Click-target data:

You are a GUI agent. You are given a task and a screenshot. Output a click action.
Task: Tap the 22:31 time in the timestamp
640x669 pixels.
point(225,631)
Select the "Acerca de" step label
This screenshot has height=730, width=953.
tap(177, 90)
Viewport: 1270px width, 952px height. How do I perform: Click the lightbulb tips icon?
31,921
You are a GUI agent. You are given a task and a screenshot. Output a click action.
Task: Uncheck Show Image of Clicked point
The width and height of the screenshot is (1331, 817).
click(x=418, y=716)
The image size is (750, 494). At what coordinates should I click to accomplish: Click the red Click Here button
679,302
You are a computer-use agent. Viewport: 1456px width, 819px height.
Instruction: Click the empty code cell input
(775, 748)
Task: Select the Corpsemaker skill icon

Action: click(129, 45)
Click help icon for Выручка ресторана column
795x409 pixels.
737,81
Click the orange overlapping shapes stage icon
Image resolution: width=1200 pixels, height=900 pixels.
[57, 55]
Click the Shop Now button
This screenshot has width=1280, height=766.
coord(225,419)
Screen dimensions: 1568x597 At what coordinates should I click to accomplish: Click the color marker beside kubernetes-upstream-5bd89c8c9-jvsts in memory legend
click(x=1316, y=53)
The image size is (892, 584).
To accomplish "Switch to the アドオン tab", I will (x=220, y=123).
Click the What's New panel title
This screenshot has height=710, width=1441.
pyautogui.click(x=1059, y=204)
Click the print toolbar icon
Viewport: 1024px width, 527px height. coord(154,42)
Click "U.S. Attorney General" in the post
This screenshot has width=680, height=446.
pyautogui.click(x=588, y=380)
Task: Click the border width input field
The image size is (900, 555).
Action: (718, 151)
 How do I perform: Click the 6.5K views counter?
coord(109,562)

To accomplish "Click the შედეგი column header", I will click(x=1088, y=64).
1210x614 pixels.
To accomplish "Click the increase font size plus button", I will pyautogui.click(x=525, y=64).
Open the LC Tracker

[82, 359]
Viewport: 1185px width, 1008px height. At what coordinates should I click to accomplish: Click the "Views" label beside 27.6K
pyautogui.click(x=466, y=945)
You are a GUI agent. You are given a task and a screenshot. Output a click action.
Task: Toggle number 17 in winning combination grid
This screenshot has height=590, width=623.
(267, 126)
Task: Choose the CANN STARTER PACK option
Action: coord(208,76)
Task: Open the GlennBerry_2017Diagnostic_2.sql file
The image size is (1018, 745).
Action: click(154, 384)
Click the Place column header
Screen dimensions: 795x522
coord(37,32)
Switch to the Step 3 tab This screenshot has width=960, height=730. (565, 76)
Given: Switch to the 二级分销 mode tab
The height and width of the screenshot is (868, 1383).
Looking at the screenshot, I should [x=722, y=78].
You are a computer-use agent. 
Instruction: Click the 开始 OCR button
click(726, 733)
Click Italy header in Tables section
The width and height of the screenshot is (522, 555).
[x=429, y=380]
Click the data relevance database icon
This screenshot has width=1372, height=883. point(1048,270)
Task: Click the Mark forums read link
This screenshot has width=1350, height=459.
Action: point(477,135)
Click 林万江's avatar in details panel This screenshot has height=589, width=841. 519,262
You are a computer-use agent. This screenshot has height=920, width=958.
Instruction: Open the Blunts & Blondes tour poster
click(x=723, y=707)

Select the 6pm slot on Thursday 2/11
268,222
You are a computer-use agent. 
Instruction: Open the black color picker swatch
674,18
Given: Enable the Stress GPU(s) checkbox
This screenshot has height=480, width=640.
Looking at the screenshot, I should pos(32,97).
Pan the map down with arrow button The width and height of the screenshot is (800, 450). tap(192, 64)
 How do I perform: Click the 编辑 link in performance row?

Task objective: Edit everything from the top of the records down to the line containing "tap(177, 90)", replacing "timestamp" with "message footer" and leaving all else as it is.

Output of the task:
You are a GUI agent. You are given a task and a screenshot. Output a click action.
Task: Tap the 22:31 time in the message footer
640x669 pixels.
point(225,631)
Select the "Acerca de" step label
This screenshot has height=730, width=953.
tap(177, 90)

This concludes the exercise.